DATA FOR REVIEW: Begin

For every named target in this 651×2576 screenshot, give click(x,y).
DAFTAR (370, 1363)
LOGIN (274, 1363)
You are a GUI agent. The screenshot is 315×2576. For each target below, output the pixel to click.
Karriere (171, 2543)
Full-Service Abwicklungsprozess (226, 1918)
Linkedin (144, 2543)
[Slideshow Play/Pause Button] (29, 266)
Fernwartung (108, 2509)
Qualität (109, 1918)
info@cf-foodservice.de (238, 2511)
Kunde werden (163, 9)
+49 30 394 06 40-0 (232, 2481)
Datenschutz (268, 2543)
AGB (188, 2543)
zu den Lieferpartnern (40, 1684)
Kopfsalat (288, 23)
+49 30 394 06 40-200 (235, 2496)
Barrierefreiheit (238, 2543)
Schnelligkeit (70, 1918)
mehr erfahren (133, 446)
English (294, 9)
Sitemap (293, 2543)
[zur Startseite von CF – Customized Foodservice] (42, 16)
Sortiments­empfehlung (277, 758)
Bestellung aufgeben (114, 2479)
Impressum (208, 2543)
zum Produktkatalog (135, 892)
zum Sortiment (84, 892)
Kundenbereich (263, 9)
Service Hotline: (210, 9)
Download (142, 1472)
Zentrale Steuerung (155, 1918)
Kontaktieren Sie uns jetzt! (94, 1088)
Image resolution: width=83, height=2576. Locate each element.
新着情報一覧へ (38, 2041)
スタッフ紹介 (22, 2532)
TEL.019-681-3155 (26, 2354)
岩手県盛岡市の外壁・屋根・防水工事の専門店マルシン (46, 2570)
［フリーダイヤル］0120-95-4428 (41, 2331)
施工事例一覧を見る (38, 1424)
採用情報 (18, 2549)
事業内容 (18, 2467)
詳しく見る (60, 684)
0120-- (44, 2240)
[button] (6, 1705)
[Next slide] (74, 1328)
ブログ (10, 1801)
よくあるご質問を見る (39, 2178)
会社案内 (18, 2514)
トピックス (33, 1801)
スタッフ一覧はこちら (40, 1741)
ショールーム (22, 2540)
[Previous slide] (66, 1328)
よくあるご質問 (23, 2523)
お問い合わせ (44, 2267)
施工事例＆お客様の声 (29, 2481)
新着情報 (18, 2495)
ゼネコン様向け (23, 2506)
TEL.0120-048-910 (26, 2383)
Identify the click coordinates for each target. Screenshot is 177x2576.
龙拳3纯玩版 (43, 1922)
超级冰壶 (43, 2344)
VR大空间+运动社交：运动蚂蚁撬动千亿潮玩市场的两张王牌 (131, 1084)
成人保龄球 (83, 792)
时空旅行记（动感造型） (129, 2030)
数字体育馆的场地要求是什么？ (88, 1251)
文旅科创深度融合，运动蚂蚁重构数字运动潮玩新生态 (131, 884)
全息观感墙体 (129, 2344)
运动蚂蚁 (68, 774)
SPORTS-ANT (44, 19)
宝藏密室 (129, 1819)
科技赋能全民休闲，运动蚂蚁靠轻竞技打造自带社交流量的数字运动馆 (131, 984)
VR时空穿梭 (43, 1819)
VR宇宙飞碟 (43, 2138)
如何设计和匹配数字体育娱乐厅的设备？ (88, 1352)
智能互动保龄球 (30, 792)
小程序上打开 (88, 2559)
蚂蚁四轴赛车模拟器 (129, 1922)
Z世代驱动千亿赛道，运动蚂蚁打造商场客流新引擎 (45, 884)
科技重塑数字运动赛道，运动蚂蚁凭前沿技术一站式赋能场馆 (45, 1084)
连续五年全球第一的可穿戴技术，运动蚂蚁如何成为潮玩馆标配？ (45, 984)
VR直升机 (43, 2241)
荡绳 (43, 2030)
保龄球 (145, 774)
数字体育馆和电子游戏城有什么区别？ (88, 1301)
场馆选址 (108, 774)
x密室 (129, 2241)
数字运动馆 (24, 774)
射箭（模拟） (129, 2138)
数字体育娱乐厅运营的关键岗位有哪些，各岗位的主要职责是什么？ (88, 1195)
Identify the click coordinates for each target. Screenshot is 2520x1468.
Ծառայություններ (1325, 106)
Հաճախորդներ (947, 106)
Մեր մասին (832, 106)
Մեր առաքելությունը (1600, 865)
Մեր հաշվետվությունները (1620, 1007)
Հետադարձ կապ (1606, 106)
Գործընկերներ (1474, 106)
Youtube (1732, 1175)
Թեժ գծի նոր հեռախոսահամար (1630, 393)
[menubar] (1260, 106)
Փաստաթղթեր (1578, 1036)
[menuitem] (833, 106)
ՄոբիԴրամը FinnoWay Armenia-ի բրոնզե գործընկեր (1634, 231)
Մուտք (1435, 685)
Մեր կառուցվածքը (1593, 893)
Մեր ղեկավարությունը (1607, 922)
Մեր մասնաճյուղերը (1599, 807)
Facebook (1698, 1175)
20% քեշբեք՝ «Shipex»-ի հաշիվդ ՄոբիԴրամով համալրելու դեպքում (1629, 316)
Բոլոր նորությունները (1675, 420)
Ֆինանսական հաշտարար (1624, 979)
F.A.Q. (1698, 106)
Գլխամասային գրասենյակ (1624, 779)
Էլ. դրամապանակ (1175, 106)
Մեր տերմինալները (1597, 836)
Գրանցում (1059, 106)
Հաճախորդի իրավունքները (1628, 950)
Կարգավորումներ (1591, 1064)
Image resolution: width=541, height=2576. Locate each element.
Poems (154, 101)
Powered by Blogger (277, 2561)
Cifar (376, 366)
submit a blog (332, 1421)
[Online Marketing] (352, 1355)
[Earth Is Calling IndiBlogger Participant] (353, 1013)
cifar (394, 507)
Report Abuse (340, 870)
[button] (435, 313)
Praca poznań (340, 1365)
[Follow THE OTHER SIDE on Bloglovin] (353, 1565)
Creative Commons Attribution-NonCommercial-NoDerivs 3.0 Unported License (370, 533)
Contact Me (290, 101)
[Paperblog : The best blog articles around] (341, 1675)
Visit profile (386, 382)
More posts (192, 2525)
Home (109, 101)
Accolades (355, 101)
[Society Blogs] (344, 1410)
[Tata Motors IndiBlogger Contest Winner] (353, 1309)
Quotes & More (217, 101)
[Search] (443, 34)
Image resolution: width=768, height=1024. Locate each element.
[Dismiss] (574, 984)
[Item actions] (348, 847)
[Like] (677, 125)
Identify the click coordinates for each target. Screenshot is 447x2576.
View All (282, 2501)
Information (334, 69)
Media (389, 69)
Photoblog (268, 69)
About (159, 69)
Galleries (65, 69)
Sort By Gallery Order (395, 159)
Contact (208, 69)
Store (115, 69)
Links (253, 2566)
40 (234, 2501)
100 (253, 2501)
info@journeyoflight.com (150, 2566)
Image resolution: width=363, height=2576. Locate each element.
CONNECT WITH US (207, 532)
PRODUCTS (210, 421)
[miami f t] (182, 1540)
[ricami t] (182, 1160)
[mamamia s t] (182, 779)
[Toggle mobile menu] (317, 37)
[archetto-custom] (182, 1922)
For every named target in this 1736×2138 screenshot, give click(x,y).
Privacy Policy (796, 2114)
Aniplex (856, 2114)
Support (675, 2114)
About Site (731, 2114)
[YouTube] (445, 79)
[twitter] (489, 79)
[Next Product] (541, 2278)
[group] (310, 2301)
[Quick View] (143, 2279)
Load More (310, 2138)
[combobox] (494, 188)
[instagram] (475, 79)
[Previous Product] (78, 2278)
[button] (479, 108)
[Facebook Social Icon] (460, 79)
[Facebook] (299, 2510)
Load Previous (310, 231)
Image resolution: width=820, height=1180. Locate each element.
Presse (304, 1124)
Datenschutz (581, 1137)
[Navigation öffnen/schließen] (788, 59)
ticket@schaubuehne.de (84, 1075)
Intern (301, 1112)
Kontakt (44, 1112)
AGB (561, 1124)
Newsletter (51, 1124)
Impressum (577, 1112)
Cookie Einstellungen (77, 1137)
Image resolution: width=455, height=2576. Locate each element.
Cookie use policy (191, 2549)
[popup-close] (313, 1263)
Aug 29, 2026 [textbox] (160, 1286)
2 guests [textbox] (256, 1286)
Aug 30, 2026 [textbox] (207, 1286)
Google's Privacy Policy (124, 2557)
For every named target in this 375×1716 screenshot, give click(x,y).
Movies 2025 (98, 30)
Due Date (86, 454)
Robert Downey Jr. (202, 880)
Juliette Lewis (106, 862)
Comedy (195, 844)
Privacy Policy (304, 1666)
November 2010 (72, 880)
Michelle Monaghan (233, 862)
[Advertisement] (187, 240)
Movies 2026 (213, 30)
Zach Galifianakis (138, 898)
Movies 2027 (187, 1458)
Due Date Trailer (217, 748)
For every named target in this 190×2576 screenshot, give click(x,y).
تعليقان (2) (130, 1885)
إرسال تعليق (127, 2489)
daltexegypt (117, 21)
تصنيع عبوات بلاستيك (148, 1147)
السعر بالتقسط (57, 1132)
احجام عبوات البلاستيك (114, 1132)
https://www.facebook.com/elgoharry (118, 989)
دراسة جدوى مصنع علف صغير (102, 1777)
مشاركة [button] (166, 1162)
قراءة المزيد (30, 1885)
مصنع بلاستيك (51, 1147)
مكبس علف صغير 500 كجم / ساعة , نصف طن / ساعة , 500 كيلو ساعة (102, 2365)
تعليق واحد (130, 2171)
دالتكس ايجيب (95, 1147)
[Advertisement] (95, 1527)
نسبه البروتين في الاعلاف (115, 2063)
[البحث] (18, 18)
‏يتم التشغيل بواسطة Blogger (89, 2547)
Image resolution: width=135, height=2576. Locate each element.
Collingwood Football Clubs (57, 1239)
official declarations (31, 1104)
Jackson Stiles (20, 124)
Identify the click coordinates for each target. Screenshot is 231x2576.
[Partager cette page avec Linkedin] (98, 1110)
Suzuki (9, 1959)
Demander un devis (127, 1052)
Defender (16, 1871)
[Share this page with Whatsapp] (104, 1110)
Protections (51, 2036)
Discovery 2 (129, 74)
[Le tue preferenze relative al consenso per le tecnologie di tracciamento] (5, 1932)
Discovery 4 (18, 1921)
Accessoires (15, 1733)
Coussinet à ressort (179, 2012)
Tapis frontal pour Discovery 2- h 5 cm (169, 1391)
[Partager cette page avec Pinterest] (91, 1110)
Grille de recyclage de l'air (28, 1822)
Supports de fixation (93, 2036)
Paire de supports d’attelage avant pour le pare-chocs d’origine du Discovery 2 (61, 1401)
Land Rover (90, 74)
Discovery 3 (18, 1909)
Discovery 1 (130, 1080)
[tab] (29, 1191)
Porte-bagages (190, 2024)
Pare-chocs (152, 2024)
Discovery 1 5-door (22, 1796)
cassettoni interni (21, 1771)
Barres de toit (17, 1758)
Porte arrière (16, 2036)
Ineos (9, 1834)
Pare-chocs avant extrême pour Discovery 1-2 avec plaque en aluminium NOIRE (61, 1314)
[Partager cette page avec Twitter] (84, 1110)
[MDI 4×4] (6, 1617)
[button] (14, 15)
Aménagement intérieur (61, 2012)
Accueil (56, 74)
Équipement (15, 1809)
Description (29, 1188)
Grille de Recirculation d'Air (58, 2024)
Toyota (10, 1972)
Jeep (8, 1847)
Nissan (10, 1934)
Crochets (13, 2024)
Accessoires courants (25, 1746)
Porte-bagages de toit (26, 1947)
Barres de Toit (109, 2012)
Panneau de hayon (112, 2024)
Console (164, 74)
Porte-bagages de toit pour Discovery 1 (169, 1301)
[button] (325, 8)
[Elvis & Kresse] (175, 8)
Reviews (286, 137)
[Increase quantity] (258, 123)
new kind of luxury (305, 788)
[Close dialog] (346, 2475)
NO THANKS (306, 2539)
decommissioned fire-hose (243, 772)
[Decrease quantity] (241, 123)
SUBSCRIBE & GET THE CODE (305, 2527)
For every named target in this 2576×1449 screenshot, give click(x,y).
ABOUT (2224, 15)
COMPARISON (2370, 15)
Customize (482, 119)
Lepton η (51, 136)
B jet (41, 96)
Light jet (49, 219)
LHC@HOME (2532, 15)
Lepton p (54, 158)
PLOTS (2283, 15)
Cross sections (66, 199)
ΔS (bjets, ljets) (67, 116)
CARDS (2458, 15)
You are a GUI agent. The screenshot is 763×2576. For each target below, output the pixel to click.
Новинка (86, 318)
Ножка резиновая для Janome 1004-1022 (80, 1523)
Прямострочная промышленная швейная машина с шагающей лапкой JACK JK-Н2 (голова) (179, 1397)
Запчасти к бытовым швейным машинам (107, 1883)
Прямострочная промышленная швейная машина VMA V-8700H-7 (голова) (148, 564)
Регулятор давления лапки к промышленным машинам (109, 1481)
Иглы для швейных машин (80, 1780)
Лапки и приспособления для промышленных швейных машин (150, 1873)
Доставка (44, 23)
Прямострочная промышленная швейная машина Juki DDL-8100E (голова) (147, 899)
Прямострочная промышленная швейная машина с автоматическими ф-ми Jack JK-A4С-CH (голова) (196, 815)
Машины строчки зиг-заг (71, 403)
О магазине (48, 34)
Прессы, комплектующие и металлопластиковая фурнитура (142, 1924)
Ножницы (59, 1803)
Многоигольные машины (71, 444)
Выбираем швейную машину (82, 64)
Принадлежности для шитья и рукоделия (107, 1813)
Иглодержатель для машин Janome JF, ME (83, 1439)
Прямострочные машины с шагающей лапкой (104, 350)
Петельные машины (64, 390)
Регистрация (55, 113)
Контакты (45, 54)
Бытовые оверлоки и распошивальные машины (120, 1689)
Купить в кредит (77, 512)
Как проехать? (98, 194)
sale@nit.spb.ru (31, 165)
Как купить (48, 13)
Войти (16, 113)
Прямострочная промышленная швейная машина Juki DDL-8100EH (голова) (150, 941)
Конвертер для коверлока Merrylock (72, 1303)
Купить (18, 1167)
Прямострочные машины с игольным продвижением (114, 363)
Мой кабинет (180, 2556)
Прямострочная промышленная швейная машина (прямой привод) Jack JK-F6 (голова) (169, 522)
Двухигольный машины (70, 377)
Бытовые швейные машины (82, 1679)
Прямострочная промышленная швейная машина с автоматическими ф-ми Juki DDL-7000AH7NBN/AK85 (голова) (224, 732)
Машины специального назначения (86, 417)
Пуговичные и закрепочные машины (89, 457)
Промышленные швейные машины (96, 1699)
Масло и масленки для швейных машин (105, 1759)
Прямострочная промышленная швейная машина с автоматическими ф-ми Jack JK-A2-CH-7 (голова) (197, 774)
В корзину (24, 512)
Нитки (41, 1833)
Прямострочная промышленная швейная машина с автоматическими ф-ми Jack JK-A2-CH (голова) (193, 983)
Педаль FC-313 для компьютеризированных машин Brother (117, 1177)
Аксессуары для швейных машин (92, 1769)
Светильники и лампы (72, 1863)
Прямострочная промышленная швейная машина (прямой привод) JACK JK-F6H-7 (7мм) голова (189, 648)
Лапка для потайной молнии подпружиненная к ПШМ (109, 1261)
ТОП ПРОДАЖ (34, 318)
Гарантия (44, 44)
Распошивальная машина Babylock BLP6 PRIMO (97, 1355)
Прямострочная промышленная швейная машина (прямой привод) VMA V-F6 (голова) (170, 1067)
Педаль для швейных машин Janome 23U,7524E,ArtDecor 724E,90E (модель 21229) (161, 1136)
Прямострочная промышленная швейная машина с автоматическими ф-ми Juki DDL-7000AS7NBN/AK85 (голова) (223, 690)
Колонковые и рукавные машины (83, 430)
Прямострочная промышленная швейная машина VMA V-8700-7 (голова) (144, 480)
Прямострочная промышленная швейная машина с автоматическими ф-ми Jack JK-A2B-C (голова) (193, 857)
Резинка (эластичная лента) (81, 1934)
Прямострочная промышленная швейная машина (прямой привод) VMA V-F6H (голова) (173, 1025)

DATA FOR REVIEW: End

*EXERCISE BRIEF:* How many lines in the records above hold the string "Locate"? Only the number is wanted.

*SOLUTION TO THE EXERCISE:* 7